That's prooooobably an improvement, but Marian is suspicious on principle of anything changing, so she narrows her eyes at the monitor for a few seconds before she starts disconnecting and/or swapping all the equipment in order to head down the hall.
A minute of staring intently at the paramedics' bizarre model of ventilator settings still fails to reveal whether the patient is breathing on her own above the rate, but she thinks the report said the woman had been mostly breathing spontaneously with occasional apneas, and there's clearly nothing wrong with her lungs or O2 sats.
Another minute of hunting around fails to turn up the ED's usual transport ventilator, it probably got put away somewhere weird and Marian doesn't work on this unit and isn't up to speed on the various weird places to check. Maybe she'll risk just taking the ambu bag and oxygen cylinder for transport. It's not like a head CT takes long, and she'll be able to keep an eye on the patient's sats the whole time.
She sets this up, unplugs the IV pump and wraps up the cord so it's out of the way, and goes to pull her propofol order from the PYXIS computerized-med-dispenser. At which point she runs into yet another stupid problem, which is that apparently her employee badge isn't set up to authorize her to withdraw meds in the ED.

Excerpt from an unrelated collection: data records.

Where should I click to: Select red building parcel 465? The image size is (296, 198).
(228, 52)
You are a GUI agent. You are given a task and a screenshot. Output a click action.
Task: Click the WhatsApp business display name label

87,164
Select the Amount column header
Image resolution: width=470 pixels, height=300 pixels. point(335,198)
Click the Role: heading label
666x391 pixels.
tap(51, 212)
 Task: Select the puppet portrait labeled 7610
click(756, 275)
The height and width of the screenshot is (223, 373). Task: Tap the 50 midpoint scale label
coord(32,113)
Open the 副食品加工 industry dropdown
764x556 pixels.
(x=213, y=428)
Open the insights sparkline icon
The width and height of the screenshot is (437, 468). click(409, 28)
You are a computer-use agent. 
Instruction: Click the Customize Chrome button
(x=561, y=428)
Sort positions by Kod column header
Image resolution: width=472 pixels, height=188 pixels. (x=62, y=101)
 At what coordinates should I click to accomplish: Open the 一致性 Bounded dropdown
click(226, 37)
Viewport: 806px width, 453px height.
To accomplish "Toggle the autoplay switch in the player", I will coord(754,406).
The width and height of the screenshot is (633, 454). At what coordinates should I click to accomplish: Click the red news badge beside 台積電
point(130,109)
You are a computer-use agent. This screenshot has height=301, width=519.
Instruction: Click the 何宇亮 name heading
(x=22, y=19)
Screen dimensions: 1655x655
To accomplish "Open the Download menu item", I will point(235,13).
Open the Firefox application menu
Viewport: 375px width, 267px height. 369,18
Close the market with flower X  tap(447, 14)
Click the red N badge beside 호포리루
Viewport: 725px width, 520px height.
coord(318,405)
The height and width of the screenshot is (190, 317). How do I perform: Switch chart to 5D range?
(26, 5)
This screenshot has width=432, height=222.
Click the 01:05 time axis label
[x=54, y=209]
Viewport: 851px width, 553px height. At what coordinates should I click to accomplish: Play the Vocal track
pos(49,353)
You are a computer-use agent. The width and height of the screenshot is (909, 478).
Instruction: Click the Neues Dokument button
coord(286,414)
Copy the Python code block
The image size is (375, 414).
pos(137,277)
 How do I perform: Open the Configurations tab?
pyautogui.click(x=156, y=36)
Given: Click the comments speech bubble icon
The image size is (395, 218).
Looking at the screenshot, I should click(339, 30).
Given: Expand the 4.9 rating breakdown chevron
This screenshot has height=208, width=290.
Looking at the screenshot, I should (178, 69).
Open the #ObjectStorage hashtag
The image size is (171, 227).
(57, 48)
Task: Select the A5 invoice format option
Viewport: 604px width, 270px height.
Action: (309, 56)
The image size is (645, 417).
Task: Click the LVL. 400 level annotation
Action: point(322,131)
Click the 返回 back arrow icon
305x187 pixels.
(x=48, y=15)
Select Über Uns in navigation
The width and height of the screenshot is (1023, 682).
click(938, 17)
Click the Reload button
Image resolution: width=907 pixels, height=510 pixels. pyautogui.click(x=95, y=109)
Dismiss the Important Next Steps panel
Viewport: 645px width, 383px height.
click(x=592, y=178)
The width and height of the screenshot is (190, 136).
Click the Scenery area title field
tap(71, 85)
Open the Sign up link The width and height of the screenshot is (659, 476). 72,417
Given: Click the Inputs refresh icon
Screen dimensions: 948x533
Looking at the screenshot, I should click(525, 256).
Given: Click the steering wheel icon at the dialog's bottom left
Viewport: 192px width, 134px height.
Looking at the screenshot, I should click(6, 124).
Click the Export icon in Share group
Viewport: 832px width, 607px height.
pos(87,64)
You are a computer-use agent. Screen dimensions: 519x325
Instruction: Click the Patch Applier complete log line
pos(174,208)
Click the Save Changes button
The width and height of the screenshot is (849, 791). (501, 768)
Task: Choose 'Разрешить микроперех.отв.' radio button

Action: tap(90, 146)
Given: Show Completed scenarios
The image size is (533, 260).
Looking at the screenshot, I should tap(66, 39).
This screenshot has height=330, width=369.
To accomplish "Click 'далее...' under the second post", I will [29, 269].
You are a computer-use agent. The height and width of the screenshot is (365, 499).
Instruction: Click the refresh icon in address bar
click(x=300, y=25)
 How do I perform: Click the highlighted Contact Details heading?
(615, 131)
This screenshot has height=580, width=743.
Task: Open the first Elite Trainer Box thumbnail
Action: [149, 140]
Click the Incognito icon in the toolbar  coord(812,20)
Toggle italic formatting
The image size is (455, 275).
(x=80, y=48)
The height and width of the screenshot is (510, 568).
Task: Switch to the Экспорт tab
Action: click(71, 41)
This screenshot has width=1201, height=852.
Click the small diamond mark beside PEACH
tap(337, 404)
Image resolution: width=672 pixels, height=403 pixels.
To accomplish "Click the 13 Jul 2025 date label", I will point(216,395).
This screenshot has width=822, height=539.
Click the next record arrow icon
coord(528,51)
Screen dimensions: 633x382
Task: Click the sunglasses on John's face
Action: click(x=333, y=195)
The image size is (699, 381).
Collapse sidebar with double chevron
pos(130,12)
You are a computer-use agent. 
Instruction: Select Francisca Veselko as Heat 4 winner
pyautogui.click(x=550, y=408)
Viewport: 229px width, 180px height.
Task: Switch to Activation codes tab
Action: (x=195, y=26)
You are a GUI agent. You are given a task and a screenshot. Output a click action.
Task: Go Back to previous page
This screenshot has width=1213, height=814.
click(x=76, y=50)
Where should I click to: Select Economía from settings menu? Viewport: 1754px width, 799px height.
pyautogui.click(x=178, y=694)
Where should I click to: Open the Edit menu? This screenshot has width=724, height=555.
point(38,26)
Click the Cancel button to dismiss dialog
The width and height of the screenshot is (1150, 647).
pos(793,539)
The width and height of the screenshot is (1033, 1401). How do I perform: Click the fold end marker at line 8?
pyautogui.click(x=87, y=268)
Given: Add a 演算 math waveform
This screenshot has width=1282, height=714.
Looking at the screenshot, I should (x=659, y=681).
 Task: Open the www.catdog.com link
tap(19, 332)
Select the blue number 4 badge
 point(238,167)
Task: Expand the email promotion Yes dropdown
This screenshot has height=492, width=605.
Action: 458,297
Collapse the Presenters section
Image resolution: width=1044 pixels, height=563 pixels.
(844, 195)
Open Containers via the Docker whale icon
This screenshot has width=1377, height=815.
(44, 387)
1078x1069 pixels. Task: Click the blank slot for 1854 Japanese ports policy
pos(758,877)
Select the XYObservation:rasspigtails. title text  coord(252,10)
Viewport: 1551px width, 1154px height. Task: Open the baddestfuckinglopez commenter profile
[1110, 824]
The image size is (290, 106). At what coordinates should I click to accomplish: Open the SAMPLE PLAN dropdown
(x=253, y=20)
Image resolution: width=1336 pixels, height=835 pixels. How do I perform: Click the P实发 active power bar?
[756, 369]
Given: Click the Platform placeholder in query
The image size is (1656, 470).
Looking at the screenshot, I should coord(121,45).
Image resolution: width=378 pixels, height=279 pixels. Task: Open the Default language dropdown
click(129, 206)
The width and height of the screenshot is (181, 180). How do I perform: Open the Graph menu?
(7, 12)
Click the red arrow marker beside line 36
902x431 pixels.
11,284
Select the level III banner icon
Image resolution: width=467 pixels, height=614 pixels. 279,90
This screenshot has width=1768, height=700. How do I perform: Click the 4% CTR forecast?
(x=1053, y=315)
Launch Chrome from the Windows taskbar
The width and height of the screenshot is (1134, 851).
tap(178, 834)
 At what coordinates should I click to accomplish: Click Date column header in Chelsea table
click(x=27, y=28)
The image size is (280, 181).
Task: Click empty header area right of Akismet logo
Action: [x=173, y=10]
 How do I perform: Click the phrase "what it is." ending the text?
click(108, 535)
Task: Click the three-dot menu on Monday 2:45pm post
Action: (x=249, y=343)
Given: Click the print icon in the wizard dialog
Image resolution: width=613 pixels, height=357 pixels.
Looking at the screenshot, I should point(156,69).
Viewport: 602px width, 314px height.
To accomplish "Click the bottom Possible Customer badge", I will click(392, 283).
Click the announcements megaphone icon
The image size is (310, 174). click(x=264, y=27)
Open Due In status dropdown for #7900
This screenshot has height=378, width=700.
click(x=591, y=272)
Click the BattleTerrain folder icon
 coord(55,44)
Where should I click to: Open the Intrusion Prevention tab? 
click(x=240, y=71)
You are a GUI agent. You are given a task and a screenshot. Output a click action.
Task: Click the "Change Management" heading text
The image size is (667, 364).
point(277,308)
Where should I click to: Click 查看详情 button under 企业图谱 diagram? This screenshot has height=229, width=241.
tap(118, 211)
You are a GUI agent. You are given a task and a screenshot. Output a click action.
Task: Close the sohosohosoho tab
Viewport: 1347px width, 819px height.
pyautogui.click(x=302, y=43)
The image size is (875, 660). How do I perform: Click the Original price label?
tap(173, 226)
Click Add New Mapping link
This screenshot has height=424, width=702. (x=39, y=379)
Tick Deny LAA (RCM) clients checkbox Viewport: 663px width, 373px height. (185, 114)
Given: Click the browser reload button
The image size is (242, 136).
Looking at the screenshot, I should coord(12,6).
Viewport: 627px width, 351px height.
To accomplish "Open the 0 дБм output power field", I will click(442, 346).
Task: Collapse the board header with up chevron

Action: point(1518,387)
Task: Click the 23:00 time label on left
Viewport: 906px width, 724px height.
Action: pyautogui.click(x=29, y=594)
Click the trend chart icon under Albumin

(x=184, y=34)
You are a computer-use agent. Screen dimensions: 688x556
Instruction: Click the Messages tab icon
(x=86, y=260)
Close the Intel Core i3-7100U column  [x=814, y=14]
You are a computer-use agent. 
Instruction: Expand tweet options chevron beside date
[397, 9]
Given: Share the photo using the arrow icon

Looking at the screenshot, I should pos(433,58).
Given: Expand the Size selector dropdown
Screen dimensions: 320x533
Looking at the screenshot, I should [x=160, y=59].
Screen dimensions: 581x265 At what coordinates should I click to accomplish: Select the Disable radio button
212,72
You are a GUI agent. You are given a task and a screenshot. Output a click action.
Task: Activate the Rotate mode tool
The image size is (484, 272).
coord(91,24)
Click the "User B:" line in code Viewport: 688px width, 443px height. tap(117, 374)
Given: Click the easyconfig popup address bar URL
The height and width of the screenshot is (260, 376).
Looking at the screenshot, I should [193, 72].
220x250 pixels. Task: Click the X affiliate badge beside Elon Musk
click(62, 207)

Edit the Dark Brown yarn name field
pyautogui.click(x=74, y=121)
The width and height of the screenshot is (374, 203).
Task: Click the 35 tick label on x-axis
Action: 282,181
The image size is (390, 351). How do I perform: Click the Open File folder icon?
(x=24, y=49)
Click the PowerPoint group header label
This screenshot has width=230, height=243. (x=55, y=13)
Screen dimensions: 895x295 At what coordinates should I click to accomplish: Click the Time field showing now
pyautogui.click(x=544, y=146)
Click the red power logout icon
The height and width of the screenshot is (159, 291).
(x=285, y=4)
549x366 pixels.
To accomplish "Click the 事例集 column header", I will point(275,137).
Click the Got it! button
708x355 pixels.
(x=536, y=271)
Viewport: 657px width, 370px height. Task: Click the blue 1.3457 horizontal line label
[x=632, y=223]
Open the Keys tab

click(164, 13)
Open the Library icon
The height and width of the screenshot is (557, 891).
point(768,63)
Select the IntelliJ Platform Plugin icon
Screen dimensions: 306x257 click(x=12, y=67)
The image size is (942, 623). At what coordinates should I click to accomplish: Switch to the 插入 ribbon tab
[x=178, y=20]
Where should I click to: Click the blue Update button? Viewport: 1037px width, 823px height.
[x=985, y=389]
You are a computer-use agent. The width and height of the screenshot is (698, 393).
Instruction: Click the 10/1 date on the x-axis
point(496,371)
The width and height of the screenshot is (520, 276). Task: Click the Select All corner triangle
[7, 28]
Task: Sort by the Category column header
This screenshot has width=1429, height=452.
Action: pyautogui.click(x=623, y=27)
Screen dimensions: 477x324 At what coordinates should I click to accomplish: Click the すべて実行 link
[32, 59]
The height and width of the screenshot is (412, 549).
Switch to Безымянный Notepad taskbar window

"Arghhh," she says under her breath, very quietly, and then spends thirty seconds caught in stupid indecision about whether to gamble and go without it, or go harass one of the staff nurses to get it.
Her inner Alice-voice has a strong opinion on this topic, and also points out that her patient doesn't currently have a hospital bracelet to scan. Which would be very embarrassing if she had failed to notice it until getting to CT, and she needs to bother the charge nurse anyway to use the bracelet-printer.
She does this. The patient's assigned random name, since she doesn't have any ID on her, is Forty-One, Orange.
And then, finally, fiiiiiiinally, she's on her way down the hall, steering carefully with one hand awkwardly half-around the ambu bag while she keeps her thumb hooked around the gurney handle, watching the patient's chest to see if she's breathing spontaneously.